= Written problem =
Arrange the entries below, from the line with "Image resolution: width=609" to the line with "Action: [145, 116]", both included, as a Markdown table with the columns Row and Text, one row per line and no blank lines. Leave the pictures out of your answer.
--- Start Extracted material ---
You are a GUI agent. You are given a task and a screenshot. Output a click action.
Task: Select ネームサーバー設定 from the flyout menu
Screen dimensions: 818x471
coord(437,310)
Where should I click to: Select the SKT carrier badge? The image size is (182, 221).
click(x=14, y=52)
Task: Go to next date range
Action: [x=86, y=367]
--- End Extracted material ---
--- Start Extracted material ---
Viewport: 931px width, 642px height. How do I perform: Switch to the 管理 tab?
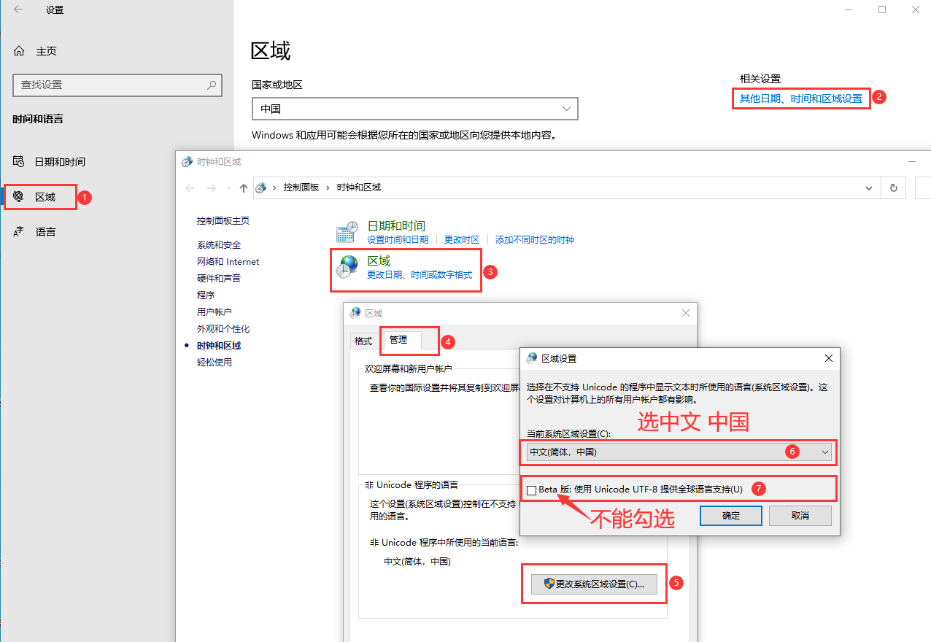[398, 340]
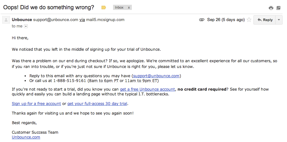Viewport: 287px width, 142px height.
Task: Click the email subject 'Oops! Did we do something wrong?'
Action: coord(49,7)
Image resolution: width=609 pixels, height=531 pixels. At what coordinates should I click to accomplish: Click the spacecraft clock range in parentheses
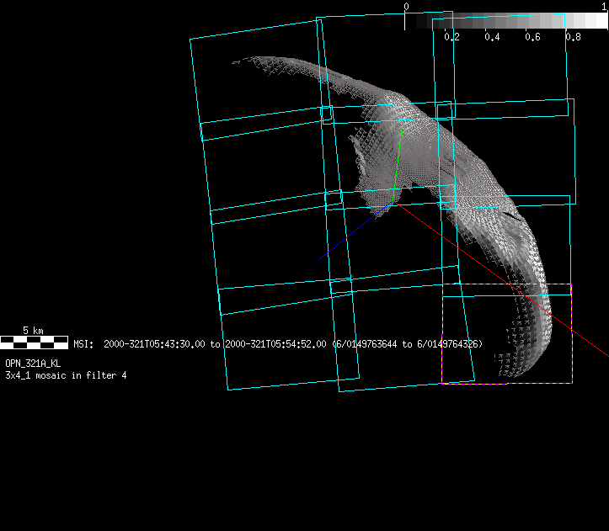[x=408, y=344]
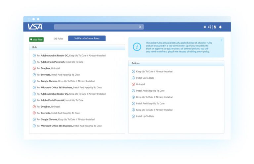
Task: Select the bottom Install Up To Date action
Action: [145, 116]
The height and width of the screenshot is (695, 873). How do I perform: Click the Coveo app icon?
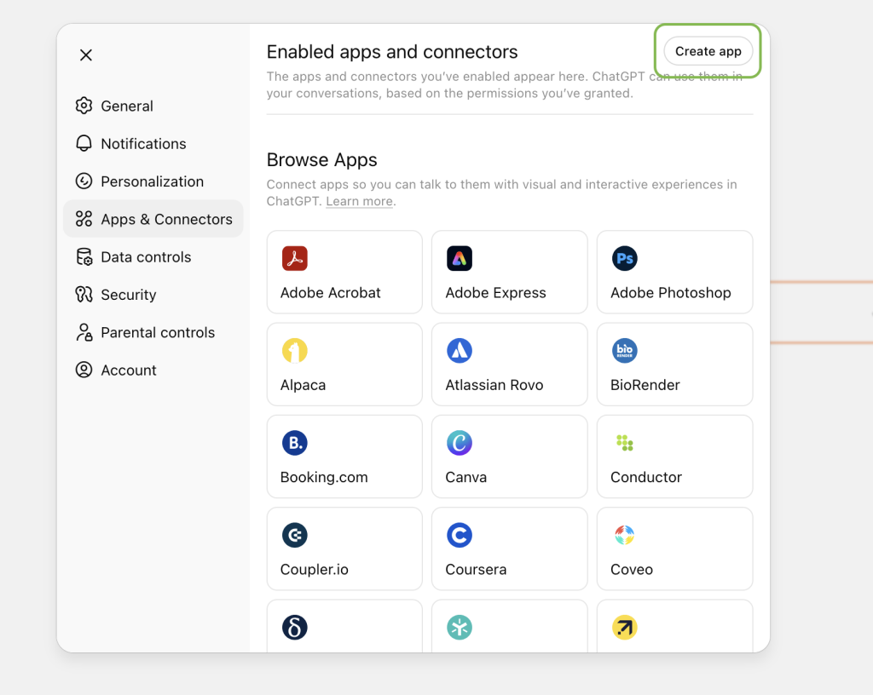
--- End Extracted material ---
= Full output =
| Row | Text |
|---|---|
| 1 | Image resolution: width=609 pixels, height=531 pixels. At what coordinates should I click to accomplish: Click the spacecraft clock range in parentheses |
| 2 | [x=408, y=344] |
| 3 | Task: Select the bottom Install Up To Date action |
| 4 | Action: [145, 116] |